### Task instructions
Where the records below have a line with "agent", that line is to be copied.

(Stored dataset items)
* * * * *

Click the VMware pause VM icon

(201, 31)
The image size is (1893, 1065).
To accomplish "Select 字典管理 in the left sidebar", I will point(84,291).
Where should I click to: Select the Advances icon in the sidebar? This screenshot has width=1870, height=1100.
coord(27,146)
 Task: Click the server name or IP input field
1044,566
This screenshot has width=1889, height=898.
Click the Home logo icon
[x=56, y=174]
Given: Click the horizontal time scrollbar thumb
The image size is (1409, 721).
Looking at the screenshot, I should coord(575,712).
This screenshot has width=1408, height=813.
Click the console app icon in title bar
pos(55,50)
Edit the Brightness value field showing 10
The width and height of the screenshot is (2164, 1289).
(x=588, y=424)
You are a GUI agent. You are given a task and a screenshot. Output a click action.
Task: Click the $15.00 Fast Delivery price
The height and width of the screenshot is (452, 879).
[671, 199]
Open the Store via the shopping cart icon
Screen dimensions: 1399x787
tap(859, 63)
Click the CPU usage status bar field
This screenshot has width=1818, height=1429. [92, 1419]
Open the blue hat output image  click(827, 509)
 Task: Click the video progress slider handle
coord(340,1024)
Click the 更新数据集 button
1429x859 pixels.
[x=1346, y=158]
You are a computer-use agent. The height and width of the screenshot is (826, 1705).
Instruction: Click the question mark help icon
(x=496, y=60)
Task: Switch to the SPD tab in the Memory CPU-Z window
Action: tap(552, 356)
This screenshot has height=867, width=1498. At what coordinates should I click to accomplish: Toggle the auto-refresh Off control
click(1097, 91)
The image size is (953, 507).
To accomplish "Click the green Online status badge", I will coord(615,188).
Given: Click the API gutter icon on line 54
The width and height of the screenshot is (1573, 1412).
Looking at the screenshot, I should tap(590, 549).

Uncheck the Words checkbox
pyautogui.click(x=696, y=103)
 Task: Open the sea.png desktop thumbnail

* * * * *

### Written solution
You are a GUI agent. You are given a task and a screenshot. Output a click action.
You are a computer-use agent. The height and width of the screenshot is (826, 1705).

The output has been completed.